Dataset items
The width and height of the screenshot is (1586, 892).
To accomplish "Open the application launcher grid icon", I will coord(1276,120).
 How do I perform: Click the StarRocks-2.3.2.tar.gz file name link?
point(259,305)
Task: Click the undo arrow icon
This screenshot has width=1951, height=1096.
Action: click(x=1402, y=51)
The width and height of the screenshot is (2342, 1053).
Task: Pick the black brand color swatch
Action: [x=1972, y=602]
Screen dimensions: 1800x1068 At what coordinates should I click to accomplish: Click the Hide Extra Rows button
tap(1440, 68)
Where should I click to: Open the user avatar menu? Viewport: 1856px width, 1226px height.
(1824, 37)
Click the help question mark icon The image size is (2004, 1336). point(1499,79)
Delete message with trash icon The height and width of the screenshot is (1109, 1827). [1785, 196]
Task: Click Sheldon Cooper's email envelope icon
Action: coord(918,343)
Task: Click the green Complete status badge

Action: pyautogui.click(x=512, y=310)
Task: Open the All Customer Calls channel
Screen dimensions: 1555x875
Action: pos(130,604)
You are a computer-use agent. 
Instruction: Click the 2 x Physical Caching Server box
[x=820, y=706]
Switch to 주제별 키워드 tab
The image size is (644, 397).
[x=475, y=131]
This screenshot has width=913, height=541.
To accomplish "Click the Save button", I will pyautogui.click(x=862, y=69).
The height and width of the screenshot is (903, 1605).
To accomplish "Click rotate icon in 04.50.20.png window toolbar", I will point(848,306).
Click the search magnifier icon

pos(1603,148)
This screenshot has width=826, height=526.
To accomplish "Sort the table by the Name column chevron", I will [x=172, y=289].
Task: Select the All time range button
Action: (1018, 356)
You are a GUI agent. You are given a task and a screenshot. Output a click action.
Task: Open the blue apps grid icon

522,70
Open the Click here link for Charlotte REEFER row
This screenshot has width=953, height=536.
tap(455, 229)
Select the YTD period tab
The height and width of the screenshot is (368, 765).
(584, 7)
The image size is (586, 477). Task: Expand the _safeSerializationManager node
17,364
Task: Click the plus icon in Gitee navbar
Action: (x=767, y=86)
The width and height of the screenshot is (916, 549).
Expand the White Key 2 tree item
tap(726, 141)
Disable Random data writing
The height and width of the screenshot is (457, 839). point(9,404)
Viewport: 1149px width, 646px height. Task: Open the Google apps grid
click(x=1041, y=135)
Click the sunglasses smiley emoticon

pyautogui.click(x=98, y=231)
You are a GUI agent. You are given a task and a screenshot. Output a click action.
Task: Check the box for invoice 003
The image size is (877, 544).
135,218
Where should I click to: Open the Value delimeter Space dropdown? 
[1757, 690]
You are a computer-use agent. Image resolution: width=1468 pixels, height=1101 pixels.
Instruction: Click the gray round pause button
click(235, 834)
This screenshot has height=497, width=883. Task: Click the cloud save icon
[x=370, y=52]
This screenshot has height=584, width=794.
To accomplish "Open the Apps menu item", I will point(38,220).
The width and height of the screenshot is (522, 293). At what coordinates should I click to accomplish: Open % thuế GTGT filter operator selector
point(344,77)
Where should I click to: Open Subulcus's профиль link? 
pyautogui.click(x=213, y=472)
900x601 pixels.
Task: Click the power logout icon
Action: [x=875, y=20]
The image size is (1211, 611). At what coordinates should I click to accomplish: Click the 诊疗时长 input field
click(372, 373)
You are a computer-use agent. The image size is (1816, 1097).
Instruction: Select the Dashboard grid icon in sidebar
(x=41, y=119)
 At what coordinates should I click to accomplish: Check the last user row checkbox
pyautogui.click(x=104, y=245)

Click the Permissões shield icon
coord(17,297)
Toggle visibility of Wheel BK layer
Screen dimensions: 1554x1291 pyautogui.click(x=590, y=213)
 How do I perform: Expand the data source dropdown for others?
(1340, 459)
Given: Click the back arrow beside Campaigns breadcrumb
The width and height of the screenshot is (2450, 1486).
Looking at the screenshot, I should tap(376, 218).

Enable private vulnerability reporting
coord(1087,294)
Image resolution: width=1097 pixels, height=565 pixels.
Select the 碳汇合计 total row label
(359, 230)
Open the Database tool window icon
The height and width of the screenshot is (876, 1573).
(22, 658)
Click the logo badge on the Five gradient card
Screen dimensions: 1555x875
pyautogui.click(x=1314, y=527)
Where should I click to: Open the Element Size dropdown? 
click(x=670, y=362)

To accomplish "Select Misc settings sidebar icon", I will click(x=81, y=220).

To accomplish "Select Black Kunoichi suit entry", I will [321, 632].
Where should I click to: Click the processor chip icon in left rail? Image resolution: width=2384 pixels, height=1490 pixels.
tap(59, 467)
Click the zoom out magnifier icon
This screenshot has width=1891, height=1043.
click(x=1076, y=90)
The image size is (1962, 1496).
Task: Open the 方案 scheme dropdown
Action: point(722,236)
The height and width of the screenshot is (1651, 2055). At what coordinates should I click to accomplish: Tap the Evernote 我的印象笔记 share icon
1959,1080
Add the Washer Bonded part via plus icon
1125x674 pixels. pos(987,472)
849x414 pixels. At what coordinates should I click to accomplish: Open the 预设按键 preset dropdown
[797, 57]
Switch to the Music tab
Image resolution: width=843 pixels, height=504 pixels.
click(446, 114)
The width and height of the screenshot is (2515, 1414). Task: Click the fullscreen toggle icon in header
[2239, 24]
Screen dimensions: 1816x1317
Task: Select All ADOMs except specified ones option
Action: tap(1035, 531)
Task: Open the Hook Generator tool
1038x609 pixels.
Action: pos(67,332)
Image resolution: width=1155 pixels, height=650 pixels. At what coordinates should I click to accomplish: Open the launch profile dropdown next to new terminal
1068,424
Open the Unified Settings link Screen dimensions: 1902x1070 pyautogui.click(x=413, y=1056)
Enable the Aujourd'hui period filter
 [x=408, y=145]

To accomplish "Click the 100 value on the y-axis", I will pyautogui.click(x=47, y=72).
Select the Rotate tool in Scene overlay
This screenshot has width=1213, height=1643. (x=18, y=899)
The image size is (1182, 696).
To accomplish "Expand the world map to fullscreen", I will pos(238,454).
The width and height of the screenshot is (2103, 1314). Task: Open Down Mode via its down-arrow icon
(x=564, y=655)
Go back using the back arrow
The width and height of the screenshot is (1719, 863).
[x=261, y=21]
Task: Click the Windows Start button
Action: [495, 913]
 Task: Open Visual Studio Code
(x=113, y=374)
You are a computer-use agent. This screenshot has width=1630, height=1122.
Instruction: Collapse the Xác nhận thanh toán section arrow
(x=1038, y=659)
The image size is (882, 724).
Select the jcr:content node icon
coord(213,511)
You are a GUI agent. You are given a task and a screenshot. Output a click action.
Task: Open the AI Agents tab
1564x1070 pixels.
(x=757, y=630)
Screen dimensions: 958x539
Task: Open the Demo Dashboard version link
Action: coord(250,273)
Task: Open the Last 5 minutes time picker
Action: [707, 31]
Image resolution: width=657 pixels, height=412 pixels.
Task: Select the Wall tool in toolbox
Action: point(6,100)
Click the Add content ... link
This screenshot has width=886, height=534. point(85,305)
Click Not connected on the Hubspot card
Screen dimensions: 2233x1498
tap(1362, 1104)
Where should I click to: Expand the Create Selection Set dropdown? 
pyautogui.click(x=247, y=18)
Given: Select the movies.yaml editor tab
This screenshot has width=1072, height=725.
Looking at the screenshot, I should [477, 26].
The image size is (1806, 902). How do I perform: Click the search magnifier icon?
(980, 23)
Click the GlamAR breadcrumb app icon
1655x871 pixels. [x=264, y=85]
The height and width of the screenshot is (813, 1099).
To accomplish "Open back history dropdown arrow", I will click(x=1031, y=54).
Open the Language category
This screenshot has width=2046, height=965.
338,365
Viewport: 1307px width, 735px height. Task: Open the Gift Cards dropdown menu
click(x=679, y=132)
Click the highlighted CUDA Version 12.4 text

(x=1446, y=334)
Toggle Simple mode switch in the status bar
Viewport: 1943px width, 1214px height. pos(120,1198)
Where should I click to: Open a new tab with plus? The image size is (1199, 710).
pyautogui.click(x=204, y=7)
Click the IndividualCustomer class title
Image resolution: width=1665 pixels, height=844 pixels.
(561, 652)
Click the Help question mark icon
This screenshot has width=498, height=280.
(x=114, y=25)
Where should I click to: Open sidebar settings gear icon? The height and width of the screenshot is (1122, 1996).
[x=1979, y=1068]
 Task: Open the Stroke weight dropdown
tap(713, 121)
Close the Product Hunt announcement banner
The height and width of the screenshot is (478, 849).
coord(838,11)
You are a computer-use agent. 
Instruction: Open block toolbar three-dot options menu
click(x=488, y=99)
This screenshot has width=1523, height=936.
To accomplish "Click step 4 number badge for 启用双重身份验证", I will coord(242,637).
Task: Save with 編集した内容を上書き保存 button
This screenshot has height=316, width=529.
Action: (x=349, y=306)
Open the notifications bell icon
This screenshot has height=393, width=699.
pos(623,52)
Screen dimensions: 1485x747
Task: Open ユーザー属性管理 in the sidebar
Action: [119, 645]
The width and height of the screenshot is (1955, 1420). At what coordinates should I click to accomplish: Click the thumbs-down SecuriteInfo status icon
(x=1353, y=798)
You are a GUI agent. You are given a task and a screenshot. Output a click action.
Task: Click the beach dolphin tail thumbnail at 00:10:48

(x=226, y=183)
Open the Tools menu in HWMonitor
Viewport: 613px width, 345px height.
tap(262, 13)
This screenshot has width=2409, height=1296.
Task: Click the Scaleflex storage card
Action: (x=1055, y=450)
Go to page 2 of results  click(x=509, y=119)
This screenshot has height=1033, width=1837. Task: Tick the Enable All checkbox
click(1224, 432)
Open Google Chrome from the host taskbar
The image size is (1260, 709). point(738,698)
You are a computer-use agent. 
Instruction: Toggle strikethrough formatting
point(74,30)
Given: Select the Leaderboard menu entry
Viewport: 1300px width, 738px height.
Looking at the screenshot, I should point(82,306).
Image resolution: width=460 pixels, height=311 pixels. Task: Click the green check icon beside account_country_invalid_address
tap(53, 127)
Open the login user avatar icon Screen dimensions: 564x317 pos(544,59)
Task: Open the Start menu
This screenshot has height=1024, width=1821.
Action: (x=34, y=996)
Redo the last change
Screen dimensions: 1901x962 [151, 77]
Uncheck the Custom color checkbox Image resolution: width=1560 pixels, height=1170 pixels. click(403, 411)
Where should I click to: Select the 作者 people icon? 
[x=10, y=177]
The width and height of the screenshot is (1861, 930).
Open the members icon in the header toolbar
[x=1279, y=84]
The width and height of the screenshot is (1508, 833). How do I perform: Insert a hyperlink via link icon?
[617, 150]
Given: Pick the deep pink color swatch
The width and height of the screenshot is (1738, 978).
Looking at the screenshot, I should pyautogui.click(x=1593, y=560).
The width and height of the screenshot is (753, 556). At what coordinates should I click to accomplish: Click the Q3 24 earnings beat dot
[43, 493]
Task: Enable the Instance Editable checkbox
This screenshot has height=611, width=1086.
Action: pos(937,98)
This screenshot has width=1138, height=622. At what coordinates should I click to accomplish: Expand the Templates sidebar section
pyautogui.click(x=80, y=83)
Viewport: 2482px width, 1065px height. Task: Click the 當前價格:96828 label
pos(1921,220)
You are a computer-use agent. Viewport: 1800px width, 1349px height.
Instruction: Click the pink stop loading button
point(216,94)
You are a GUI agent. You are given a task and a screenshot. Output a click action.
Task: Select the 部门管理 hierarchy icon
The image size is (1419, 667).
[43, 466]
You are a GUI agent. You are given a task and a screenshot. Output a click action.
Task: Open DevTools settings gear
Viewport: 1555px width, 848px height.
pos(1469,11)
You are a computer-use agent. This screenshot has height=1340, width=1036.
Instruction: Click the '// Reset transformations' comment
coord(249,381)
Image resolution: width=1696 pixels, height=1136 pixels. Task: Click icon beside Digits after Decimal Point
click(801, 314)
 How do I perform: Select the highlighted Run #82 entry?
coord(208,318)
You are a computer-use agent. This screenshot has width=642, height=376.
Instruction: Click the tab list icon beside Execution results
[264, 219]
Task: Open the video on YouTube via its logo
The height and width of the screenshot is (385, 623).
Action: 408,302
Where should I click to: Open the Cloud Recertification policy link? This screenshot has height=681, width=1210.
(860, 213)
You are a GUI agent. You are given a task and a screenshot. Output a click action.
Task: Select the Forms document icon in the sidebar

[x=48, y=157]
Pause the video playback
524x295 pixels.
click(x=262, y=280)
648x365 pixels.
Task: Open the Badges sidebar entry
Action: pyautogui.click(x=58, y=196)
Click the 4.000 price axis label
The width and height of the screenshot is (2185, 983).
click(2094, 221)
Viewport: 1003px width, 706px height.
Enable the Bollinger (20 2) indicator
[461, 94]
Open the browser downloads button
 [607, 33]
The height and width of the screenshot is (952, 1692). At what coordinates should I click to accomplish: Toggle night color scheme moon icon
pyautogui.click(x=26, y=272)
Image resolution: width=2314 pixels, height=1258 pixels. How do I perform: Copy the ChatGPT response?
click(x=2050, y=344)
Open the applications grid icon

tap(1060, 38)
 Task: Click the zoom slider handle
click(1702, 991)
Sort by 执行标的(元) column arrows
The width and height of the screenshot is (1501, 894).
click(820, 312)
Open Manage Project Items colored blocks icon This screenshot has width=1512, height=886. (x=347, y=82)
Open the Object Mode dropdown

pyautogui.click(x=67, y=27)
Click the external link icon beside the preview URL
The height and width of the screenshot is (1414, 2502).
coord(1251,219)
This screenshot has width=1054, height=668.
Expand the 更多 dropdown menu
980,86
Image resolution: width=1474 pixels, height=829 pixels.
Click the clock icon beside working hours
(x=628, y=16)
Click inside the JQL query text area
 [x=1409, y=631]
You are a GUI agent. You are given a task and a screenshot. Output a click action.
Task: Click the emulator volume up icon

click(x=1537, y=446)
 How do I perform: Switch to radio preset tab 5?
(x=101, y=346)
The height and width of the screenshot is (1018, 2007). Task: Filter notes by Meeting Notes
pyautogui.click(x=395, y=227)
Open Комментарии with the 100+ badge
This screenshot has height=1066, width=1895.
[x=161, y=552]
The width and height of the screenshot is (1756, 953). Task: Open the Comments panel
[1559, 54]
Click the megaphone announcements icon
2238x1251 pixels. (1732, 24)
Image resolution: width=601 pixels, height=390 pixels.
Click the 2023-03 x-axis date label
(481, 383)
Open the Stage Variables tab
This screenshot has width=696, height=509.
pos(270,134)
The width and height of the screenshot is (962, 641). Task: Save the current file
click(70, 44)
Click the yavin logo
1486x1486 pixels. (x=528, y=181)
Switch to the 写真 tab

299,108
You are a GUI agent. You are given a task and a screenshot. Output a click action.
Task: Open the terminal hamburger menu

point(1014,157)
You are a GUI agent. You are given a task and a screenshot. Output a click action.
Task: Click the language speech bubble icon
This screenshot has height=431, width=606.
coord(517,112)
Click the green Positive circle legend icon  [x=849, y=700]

Exercise
The reply should consist solely of the lines of the data, exact, from the opening line through the line with "Task: Click the undo arrow icon", inclusive.

The completed task
The width and height of the screenshot is (1586, 892).
To accomplish "Open the application launcher grid icon", I will coord(1276,120).
 How do I perform: Click the StarRocks-2.3.2.tar.gz file name link?
point(259,305)
Task: Click the undo arrow icon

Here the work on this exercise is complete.